[Dixielandjazz] Recording Low Tones

Russ Guarino russg at redshift.com
Fri Feb 28 21:57:47 PST 2003


I read sometime, someplace that the early singers were Tenors but they did
not record well.  Baritones worked and along came Bing who was a Baritone.
The only Tenor I can remember was Dennis O'Day on the Arthur Godfrey radio
show.

Russ Guarino

Ron L'Herault wrote:

> It is also a matter of dynamics.   Early vocalists, often stage
> performers would have sung without amplification.  They sang loudly and
> enunciated clearly.  Bing may not have had sufficient power and/or
> clarity to be effective as an acoustical recording artist.
.....
[Written problem 1]: Copy the passage of the post about recording low tones, starting at "Russ Guarino russg" and ending at "was a Baritone.".
[Written problem 2]: Pick up the post about recording low tones after its last sentence and continue it.
The listing after this post about recording low tones has no connection to it.
.....
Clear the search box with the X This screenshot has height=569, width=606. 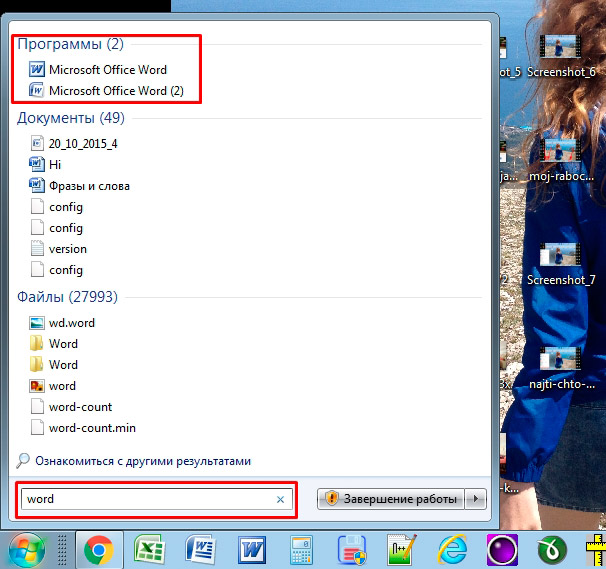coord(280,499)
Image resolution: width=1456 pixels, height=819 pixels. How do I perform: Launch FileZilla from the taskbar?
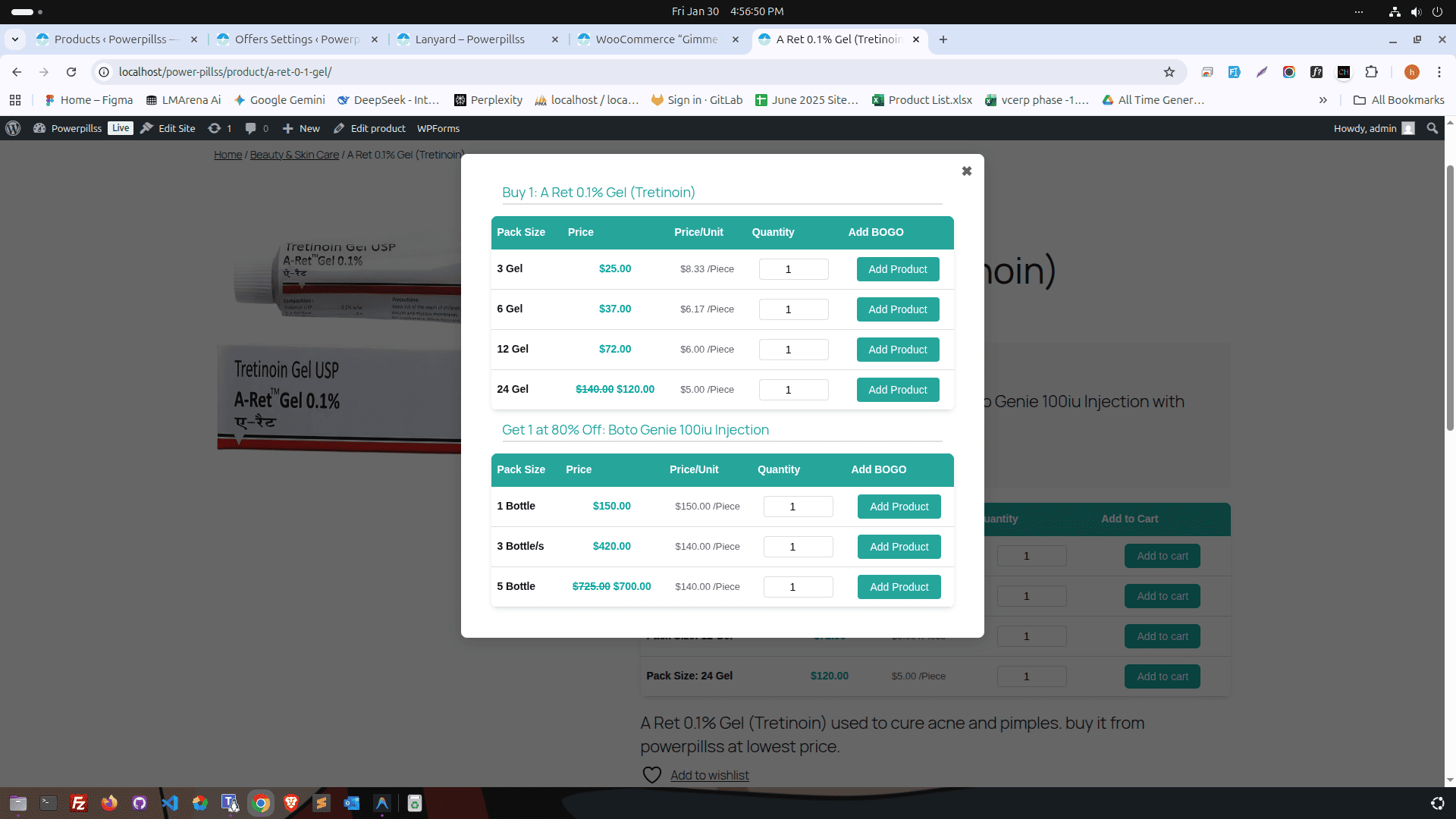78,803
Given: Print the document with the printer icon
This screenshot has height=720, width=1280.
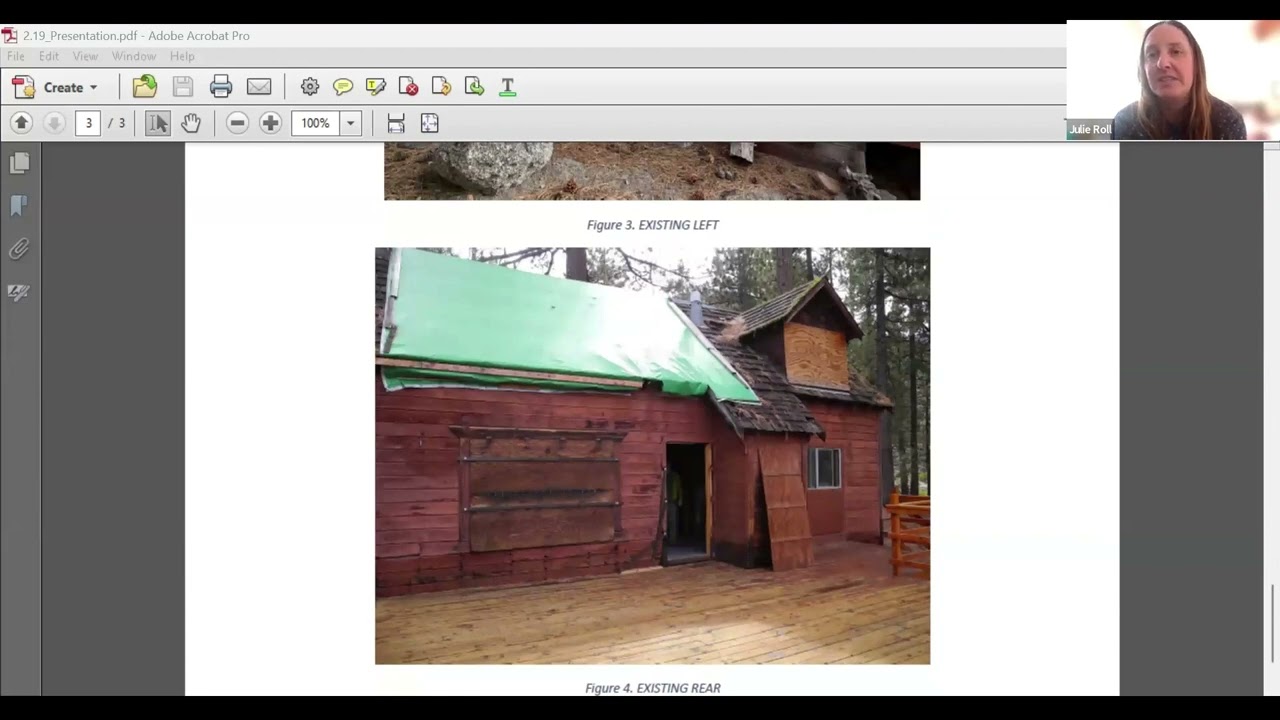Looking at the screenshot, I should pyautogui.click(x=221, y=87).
.....
[Output 1]:
Russ Guarino russg at redshift.com
Fri Feb 28 21:57:47 PST 2003


I read sometime, someplace that the early singers were Tenors but they did
not record well.  Baritones worked and along came Bing who was a Baritone.

[Output 2]:
>
> Ron L
>
> -----Original Message-----
> From: dixielandjazz-bounces at ml.islandnet.com
> [mailto:dixielandjazz-bounces at ml.islandnet.com] On Behalf Of Stephen
> Barbone
> Sent: Friday, February 28, 2003 11:00 PM
> To: Dixieland Jazz Mailing List
> Subject: [Dixielandjazz] Recording Low Tones
>
> Interesting about not being able to record lower vibrations as in
> Beebe's post. I was in a discussion with a recording maven the other day
> and he said that had Bing Crosby been born a generation earlier, they
> never would have been able to record him properly and perhaps he would
> never have been "relatively" famous.
>
> I didn't fully understand the physics, but apparently the early
> recording equipment could only properly record higher pitched voices,
> not crooners. And that Crosby and improved  recording equipment came
> along together at the right time for him.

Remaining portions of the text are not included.